_TEXTO EXTRAÍDO_:
A filosofia da ciência de Kuhn
Para Popper,
a ciência é objetiva em última instância porque o seu método — o método das
tentativas e erros — se baseia num conjunto de regras lógicas que são o modelo
e a garantia da racionalidade. O cumprimento dessas regras pelos cientistas na
sua prática de investigação permite a escolha das melhores teorias, das teorias
corroboradas, que resistiram aos testes quando todas as outras falharam, e que,
por isso, estão mais próximas da verdade. A tarefa da filosofia da ciência,
deste ponto de vista, é isolar e descrever estas regras tal como surgem no
método e tornar claro para a comunidade científica os princípios que subjazem
ao seu próprio trabalho. Apesar de criticar com veemência o critério de
demarcação e a concepção do método dos indutivistas, neste ponto Popper
segue-os de perto. A história da ciência é vista por ele, como pelos
indutivistas, como uma disciplina auxiliar cujo papel é o de fornecer exemplos
de práticas científicas bem sucedidas, que ilustrem o método em ação.

_DADOS FORNECIDOS_:
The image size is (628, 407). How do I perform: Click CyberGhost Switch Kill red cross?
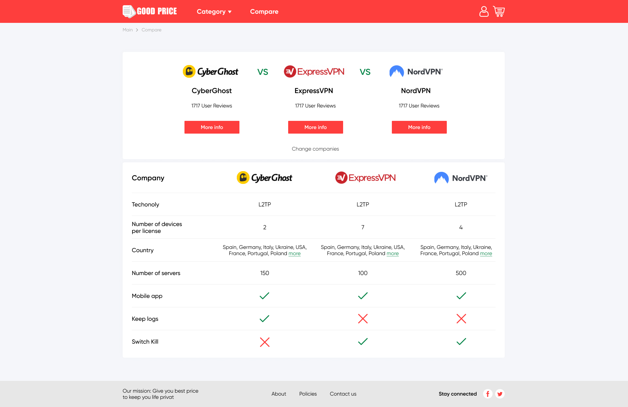tap(265, 342)
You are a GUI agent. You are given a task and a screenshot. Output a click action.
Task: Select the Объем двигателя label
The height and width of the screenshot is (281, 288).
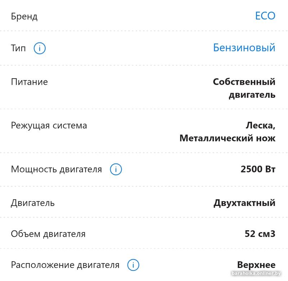(x=48, y=234)
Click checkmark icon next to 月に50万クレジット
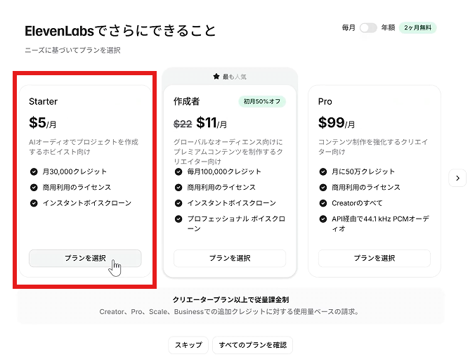Image resolution: width=475 pixels, height=357 pixels. pyautogui.click(x=323, y=172)
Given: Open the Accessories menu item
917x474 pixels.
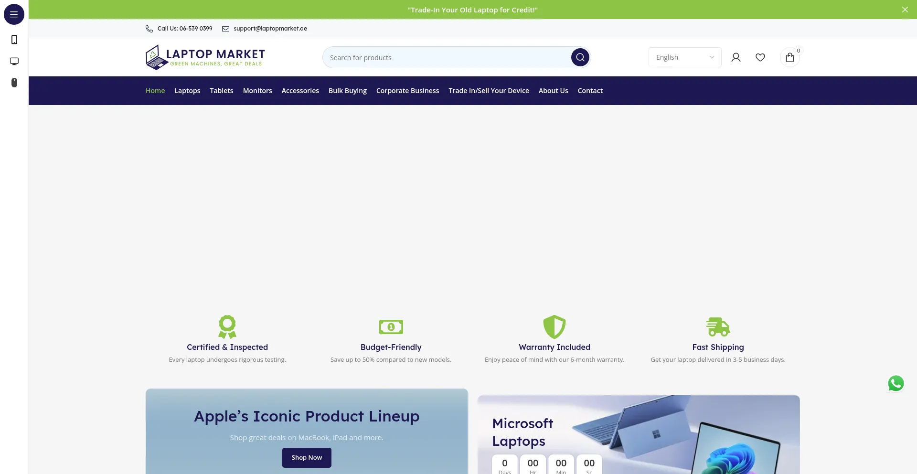Looking at the screenshot, I should pos(300,91).
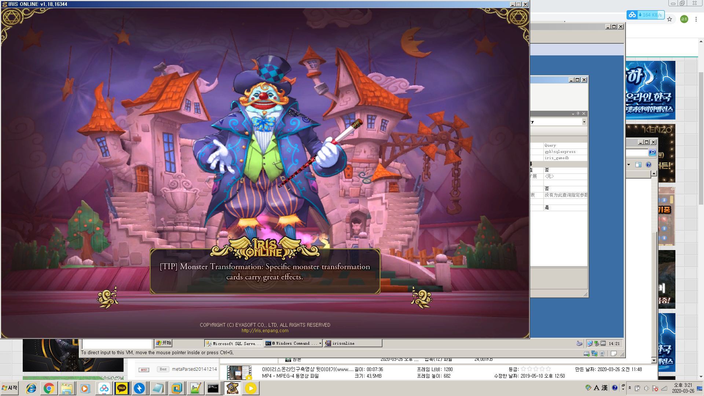Expand the properties panel Query dropdown
The image size is (704, 396).
(584, 122)
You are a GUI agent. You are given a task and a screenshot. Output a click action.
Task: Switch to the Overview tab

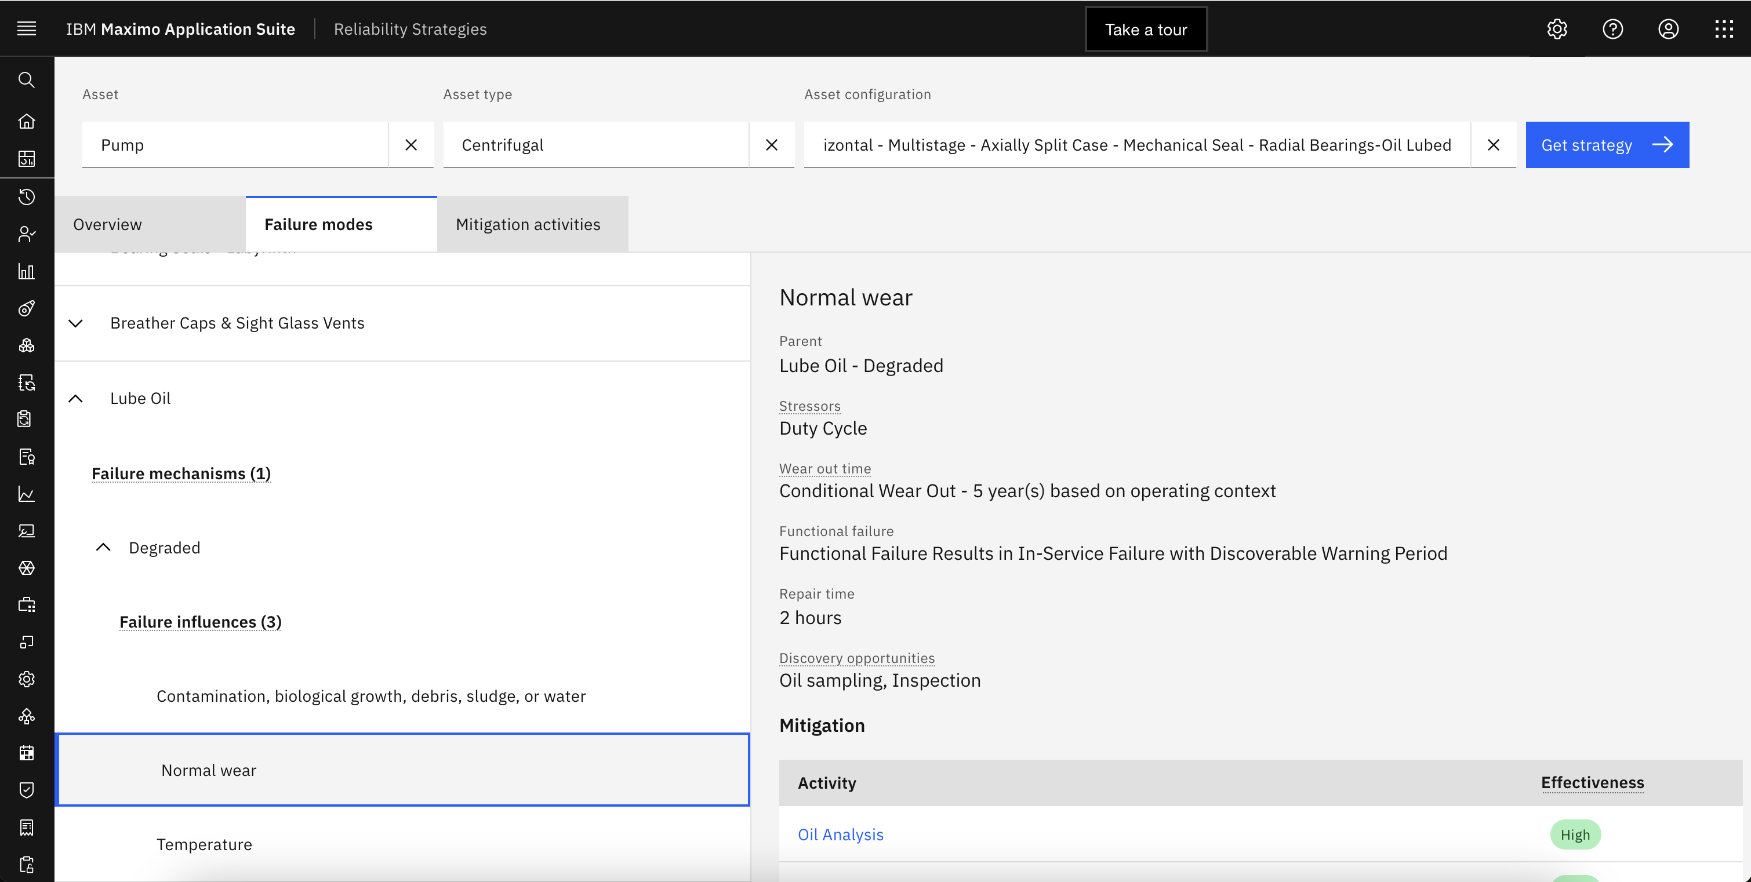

_TAREFAS_:
• 1. Enumere as características que o texto sobre filosofia da ciência atribui às melhores teorias.
• 2. Diga se cada afirmação abaixo está de acordo com o texto sobre filosofia da ciência. Responda sim ou não e cite as palavras do texto que decidem a questão.
(a) Para Popper, o método da ciência é o das tentativas e erros.
(b) Popper aceita o critério de demarcação dos indutivistas.
(c) Popper e os indutivistas veem a história da ciência de maneiras opostas.
• 3. Continue o texto sobre filosofia da ciência a partir do ponto em que ele termina.
As entradas são um material independente do texto sobre filosofia da ciência.

_RESPOSTAS POR TAREFA_:
• 1.
- São corroboradas.
- Resistiram aos testes quando todas as outras falharam.
- Estão mais próximas da verdade.

• 2.
(a) Sim: "o seu método — o método das tentativas e erros".
(b) Não: "Apesar de criticar com veemência o critério de demarcação e a concepção do método dos indutivistas".
(c) Não: "A história da ciência é vista por ele, como pelos indutivistas, como uma disciplina auxiliar".

• 3.
Kuhn não pode
estar mais em desacordo com esta visão não histórica da ciência e da filosofia
da ciência, que reduz esta última à análise da estrutura lógica da ciência. Do
seu ponto de vista, a história da ciência tem um papel central na filosofia da
ciência. Podemos mesmo dizer que o seu trabalho filosófico é uma tentativa de
desenvolver uma filosofia da ciência com base na história da ciência. A função
da história da ciência, pensa ele, não é apenas fornecer alguns exemplos de
investigações científicas bem sucedidas para ilustrar uma certa concepção da
ciência. É, ao contrário, o estudo de casos significativos da história da
ciência que nos permite saber o que a ciência é. A história é, assim, o ponto
de partida do filósofo da ciência na sua tentativa de compreender a ciência tal
como ela é praticada pelos cientistas.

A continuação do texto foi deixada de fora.